= Dataset content =
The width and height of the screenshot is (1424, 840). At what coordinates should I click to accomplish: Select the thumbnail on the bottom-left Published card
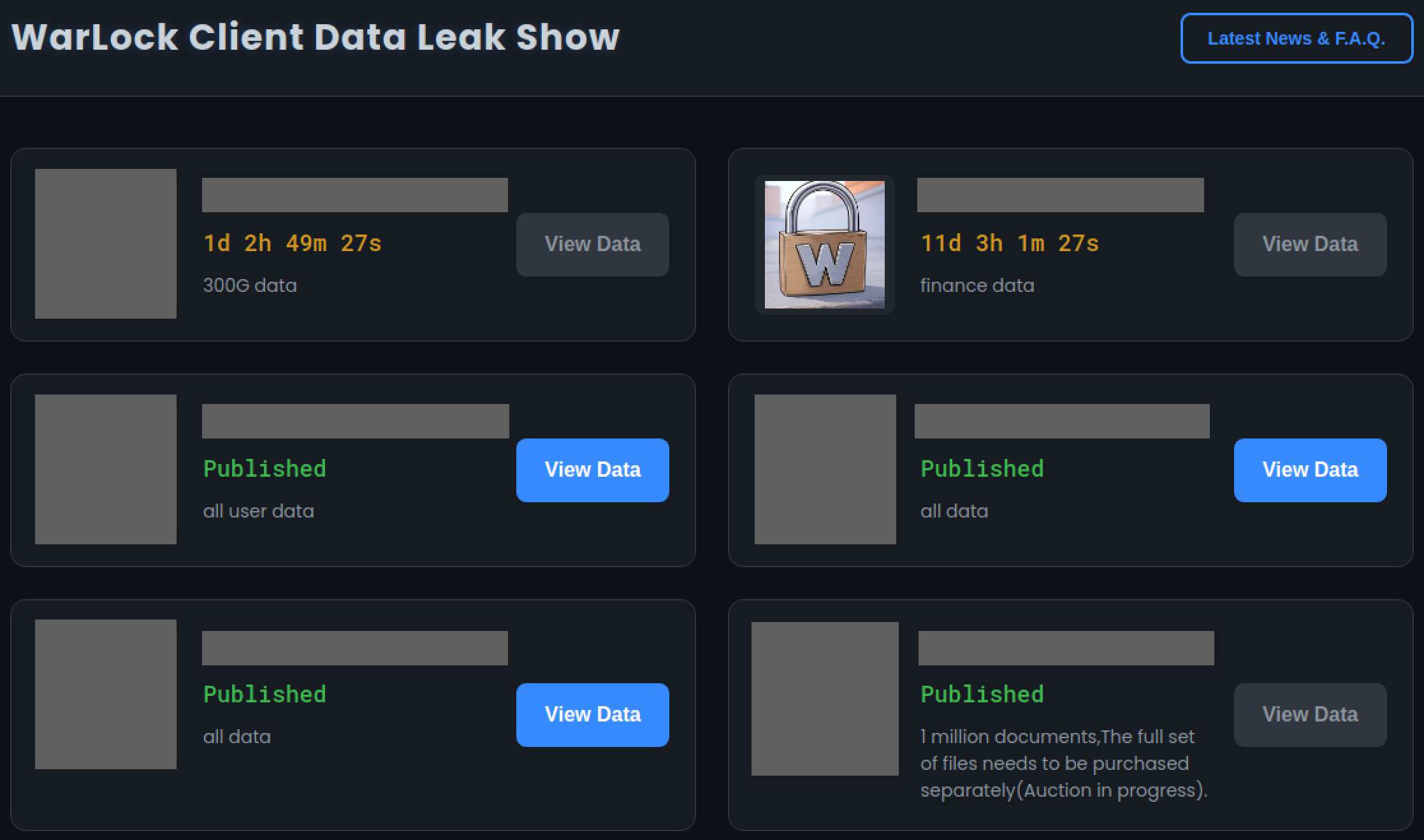click(x=106, y=695)
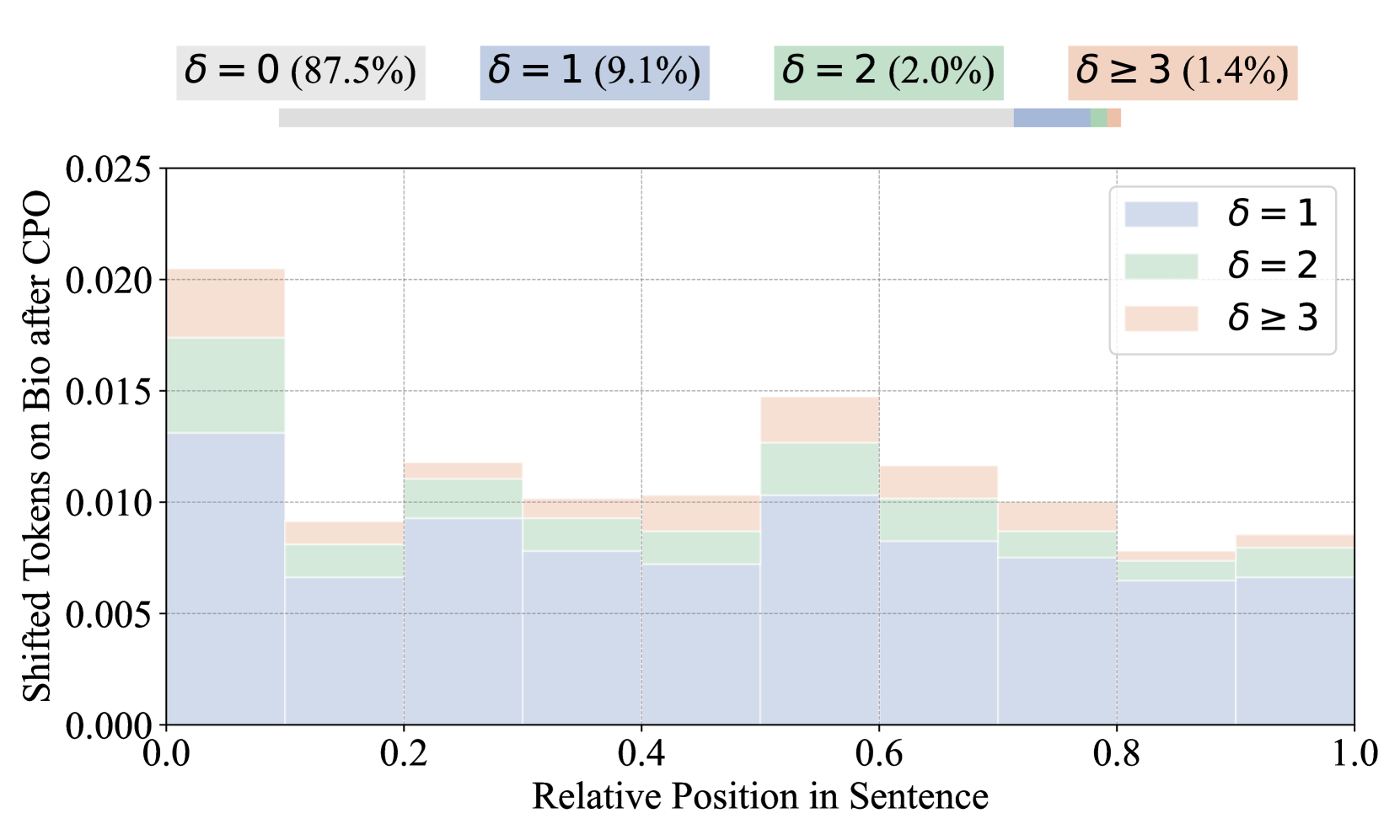Click the gray segment of the proportion bar
The height and width of the screenshot is (840, 1400).
click(646, 118)
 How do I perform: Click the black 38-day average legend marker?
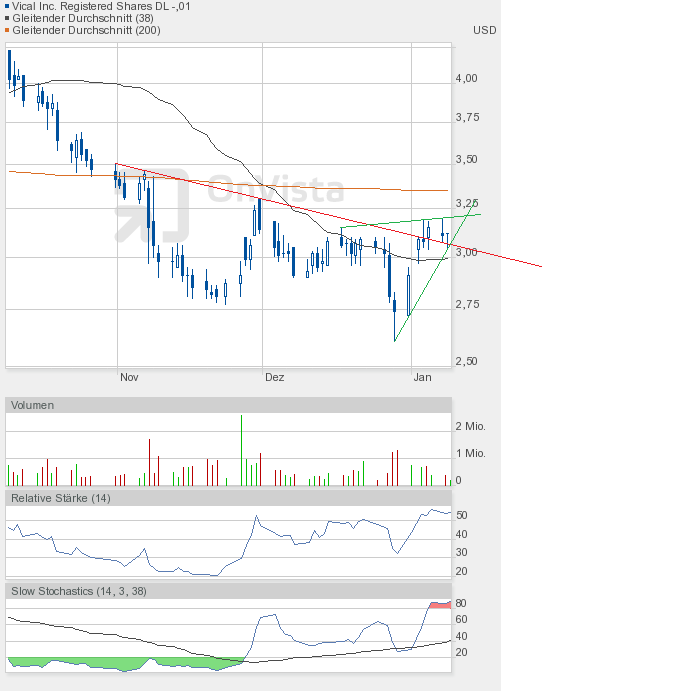(8, 18)
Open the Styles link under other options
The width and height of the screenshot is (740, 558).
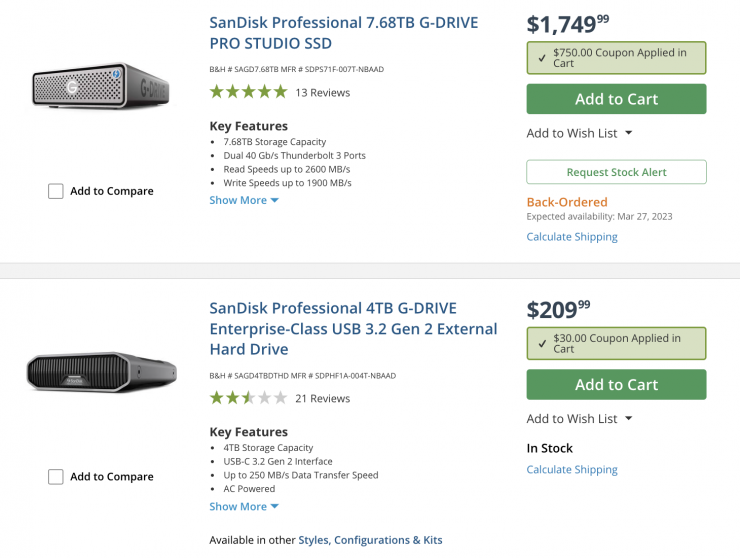tap(312, 540)
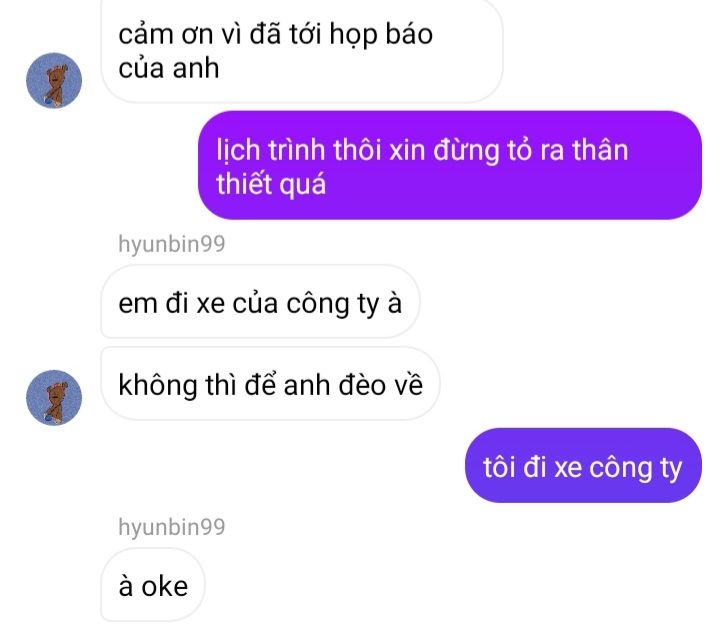The image size is (720, 625).
Task: Click the word 'oke' in the last message
Action: tap(164, 586)
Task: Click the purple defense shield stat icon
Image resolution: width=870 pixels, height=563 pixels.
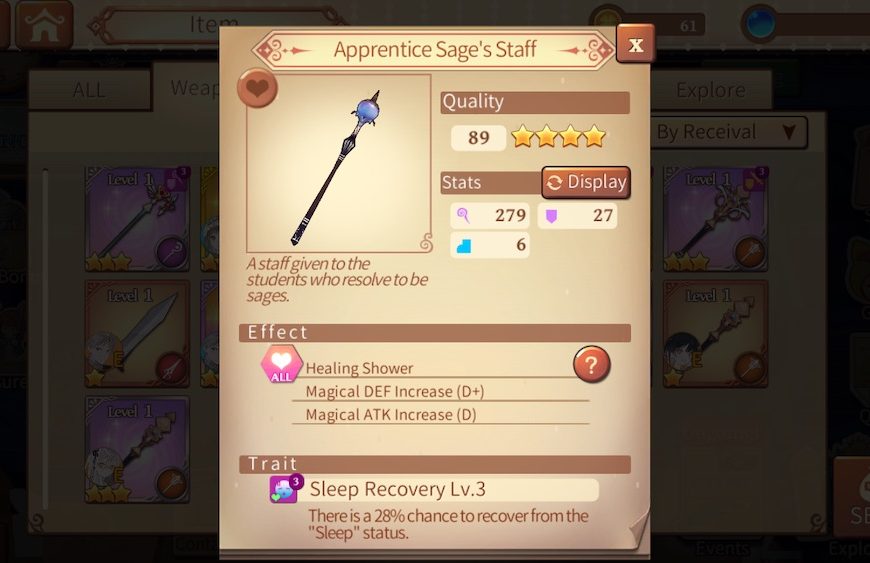Action: (551, 216)
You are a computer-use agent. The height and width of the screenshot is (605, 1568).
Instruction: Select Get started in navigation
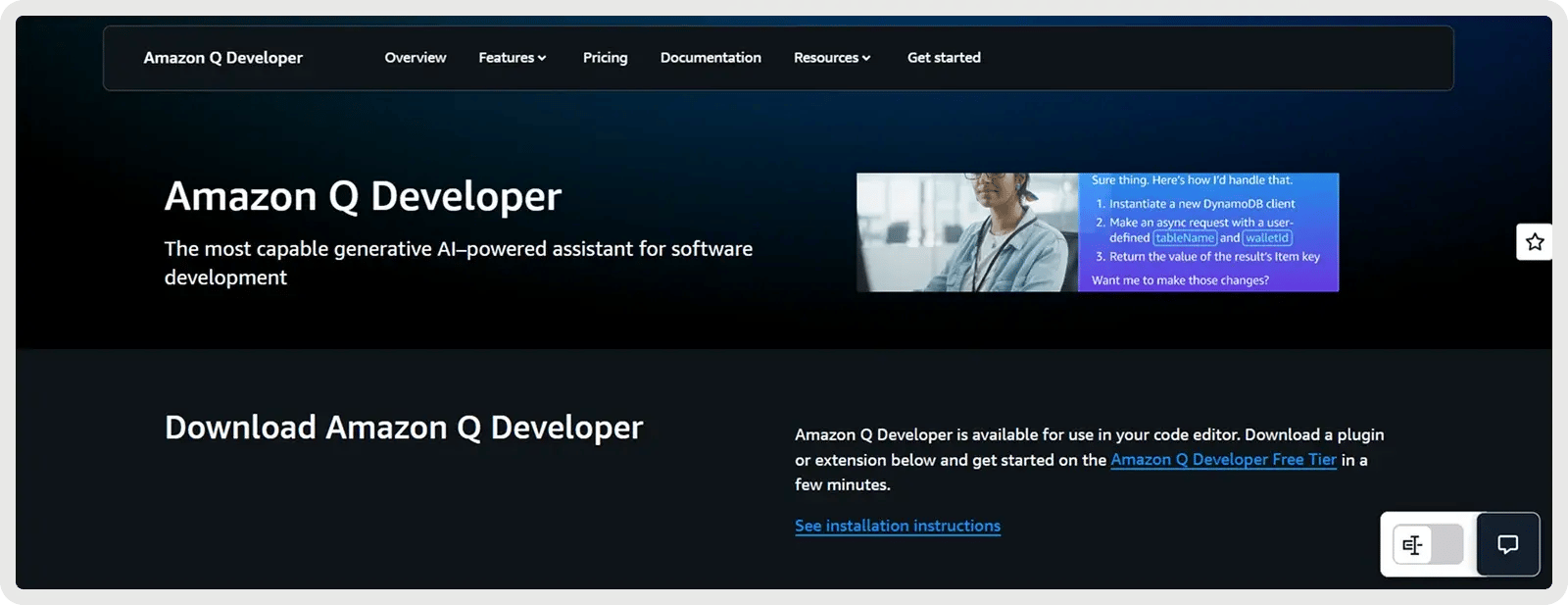944,58
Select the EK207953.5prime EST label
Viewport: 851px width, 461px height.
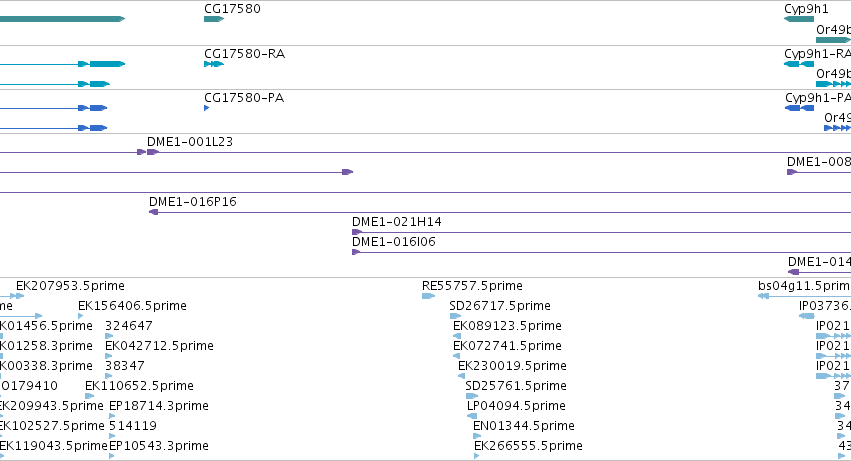[x=71, y=286]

= Task directions =
Transcribe every one of the rows above word for word, omitting the pictures.

= Expected output =
The width and height of the screenshot is (1424, 840). At what coordinates should I click to accomplish: Select the thumbnail on the bottom-left Published card
click(x=106, y=695)
Click the gray segment of the proportion bar
The height and width of the screenshot is (840, 1400).
click(646, 118)
 How do I perform: Click the black 38-day average legend marker?
(8, 18)
Open the Styles link under other options
The width and height of the screenshot is (740, 558).
tap(312, 540)
The image size is (720, 625).
Task: Click the word 'oke' in the last message
Action: tap(164, 586)
Task: Click the purple defense shield stat icon
Image resolution: width=870 pixels, height=563 pixels.
Action: (551, 216)
You are a computer-use agent. The height and width of the screenshot is (605, 1568).
Instruction: Select Get started in navigation
944,58
Select the EK207953.5prime EST label
Viewport: 851px width, 461px height.
[x=71, y=286]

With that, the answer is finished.